In 2015, the company focused on selling its extrusion and recycling businesses, and planned to raise approximately $600 million in capital. The divestitures decreased the number of employees to around 5,000. Aleris abandoned plans to complete an initial public offering in 2015. The company had approximately 7,000 employees in the U.S., Europe, and China at the time, including approximately 340 in Uhrichsville and 250 in Greater Cleveland. Aleris was also among the largest aluminum sheet suppliers for semi-trailers, and the leading aluminum sheet supplier for the U.S. residential construction industry. The company increased production as the automotive industry began using more aluminum than steel. Aleris' new aluminum body sheet facility in Lewisport, Kentucky opened in 2017.

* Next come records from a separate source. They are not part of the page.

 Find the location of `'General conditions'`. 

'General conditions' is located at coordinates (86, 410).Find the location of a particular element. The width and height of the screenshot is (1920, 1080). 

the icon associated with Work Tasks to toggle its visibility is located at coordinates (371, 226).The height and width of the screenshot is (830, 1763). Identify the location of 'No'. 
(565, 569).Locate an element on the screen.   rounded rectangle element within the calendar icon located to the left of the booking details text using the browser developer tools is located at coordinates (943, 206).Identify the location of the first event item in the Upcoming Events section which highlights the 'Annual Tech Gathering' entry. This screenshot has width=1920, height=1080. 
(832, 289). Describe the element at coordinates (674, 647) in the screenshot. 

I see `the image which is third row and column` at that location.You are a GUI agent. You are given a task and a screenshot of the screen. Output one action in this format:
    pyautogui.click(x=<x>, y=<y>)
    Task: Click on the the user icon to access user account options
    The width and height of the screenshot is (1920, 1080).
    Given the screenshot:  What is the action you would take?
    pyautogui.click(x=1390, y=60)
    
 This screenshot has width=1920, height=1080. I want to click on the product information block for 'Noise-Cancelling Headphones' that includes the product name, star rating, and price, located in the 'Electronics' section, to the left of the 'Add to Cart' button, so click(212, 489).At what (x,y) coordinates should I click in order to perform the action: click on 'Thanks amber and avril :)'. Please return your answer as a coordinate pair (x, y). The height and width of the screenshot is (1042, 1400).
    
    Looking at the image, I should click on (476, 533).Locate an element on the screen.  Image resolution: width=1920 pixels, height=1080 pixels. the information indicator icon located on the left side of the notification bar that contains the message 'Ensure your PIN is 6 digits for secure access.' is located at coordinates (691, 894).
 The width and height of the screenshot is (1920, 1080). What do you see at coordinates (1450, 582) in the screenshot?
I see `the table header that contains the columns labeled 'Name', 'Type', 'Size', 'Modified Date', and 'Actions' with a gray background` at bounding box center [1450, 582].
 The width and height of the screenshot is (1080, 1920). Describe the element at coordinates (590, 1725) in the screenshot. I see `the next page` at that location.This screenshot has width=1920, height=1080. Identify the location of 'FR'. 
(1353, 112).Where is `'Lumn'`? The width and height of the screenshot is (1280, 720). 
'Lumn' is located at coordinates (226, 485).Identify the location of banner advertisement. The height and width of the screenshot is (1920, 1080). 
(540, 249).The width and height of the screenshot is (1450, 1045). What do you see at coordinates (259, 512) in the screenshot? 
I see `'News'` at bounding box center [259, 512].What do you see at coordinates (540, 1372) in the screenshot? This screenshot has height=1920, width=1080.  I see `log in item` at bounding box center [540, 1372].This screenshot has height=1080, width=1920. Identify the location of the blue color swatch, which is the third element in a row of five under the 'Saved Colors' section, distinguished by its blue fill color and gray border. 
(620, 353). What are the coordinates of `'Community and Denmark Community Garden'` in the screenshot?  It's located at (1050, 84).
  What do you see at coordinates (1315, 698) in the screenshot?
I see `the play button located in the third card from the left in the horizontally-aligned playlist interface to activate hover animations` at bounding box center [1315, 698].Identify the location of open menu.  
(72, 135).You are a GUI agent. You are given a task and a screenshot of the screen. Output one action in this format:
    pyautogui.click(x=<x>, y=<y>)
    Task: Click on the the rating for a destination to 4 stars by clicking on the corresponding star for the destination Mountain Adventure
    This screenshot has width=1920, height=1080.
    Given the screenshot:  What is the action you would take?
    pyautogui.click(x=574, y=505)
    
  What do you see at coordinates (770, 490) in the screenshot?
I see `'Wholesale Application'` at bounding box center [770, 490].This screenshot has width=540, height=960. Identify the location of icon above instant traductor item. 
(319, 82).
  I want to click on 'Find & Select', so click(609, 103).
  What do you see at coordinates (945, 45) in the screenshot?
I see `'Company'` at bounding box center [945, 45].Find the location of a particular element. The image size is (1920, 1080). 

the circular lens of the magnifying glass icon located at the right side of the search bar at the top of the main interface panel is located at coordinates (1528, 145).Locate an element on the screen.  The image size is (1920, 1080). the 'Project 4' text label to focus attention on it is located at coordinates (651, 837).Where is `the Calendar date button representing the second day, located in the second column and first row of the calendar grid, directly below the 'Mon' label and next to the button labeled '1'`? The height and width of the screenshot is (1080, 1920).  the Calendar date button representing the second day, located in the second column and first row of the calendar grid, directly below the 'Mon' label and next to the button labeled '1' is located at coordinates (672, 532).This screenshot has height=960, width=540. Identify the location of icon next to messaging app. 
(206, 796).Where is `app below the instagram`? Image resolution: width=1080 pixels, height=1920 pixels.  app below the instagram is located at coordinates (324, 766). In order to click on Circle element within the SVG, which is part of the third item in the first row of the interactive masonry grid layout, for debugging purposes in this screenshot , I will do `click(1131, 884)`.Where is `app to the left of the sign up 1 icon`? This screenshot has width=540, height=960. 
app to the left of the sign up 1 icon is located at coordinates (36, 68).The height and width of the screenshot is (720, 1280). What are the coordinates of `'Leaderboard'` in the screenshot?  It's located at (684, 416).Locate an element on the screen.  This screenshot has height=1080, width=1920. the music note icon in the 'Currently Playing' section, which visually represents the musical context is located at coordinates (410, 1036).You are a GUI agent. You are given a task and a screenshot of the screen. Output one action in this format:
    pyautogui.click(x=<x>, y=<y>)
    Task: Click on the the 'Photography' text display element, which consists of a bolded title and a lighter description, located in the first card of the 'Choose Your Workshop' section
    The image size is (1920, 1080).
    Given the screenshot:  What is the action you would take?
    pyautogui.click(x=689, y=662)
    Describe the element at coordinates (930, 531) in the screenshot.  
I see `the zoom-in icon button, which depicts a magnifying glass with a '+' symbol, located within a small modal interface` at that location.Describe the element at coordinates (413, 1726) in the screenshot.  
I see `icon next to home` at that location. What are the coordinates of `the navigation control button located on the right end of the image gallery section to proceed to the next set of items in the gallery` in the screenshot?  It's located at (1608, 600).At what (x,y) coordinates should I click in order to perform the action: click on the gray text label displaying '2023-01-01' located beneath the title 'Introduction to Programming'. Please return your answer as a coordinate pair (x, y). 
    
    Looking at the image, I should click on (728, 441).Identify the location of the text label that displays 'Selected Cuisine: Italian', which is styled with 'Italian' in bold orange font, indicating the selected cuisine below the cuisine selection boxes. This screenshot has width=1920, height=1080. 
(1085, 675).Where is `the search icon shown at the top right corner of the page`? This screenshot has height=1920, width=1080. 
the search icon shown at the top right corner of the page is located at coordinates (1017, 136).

China Zhongwang subsidiary Zhongwang USA and Aleris entered into a merger agreement in August 2016, marking the highest offer made by a Chinese firm for an American metal producing company. However, the $2.3 billion ($1.1 billion in cash plus $1.2 billion in debt) agreement was abandoned in November 2017 because of uncertainties around regulations and approval by the Committee on Foreign Investment in the United States. Hindalco Industries was working on a $2.5 billion bid to acquire Aleris, as of October 2017, and Vedanta Resources was considering a bid, as of January 2018.

In 2017 and 2018, Aleris entered into multi-year agreements to supply aluminum to Bombardier Inc. and Boeing, respectively. Aleris is ranked number 690 on the 2019 Fortune 1000.

In March 2019, Aleris was recognized with the accredited supplier award for outstanding quality performance by Airbus for the second consecutive year.

On 15 April 2020, Aleris Corporation was acquired by Hindalco Industries subsidiary Novelis Inc. for $2.8 billion. With the deal closure, Hindalco is now one of the world's largest aluminium makers and Novelis' entered into the high-end aerospace segment.

== Metals ==
Aleris manufactures a number of different alloys, such as AA7022-T651, a member of the 7000 series of alloys, which contains in addition to aluminum, silicon, iron, copper, manganese, magnesium, chromium, zinc, titanium and zirconium. In its Koblenz facility, which used to be called Corus Aluminium Walzprodukte GmbH, it produces alloy AA5059-H131, and for the structural components of aircraft, aluminium-magnesium-lithium alloys in the range 1.3-6.3 mm thick.